Superconducting magnets are an important component of MRI systems i.e. Magnetic Resonance imaging. MRI systems have been highly useful in the medical field in diagnostics and imaging. Strong magnetic fields are required for the highest quality imaging. The large magnetic field is maintained by superconductors as they provide a good amount of energy. The materials are expensive but they keep the system economical and feasible to use.

3. Other uses

• Superconductors that operate at high temperatures (-100 K) often require special processing and cryogenic fluids to become superconducting.

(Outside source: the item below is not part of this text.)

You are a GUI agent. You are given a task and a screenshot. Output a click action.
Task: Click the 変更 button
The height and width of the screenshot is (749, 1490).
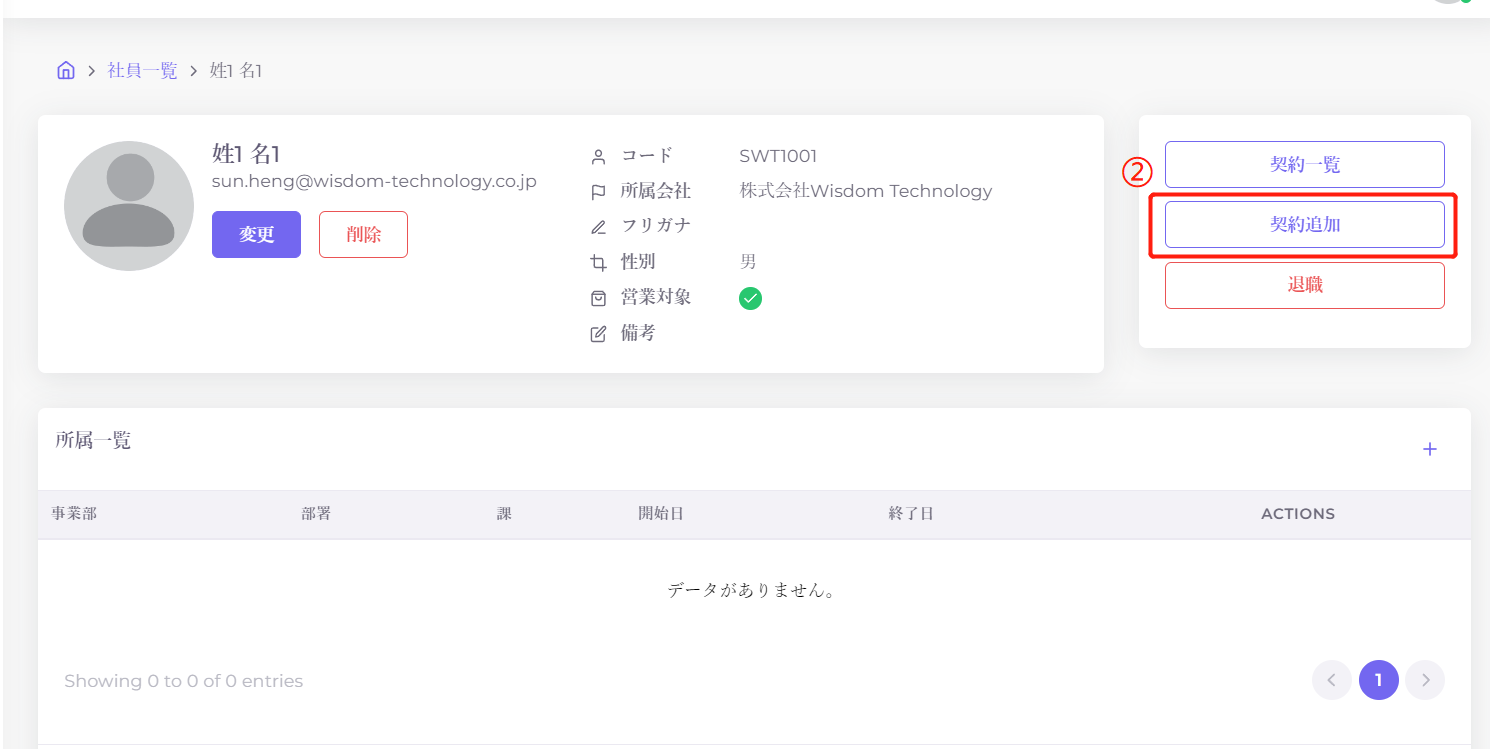tap(256, 235)
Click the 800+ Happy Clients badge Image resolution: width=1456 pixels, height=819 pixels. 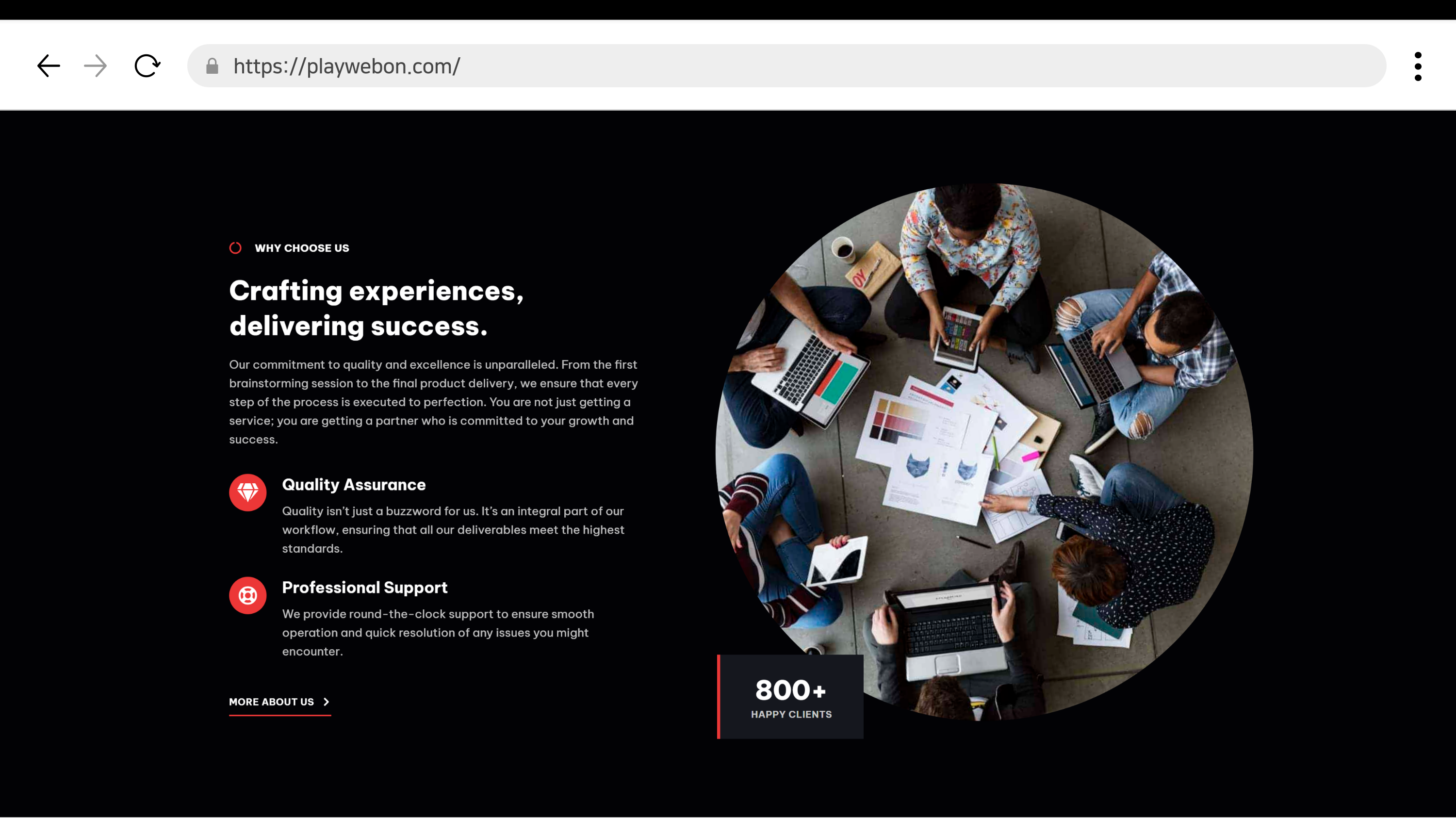coord(791,697)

• Superconductors exhibit no internal magnetic fields as a result of their diamagnetic properties. A powerful permanent magnet can easily levitate certain materials, creating the Meissner effect.

• The interior of a superconductor is free of magnetic fields as a result of its expulsion from a magnetic field applied to it. This is Meissner’s effect. 

• Bismuth, which is a superconductor, is used to make guns. 

Conclusion

Diamagnetic force is an inherent property of some material. They generate a magnetic field when kept in an external field, the direction of which is opposite and the nature of it is repulsive.

The importance of diamagnetic force is not yet known as the knowledge and the technology to understand it is not there yet. The full potential of the force can be unlocked in the future, with the help of proper advancements necessary. For now, the concept of diamagnetism is limited to levitation, cryo fluids and superconductors, and magnetic resonance imaging. All of these are being applied one way or another to conduct successful experiments and tasks like diagnostics in medicine.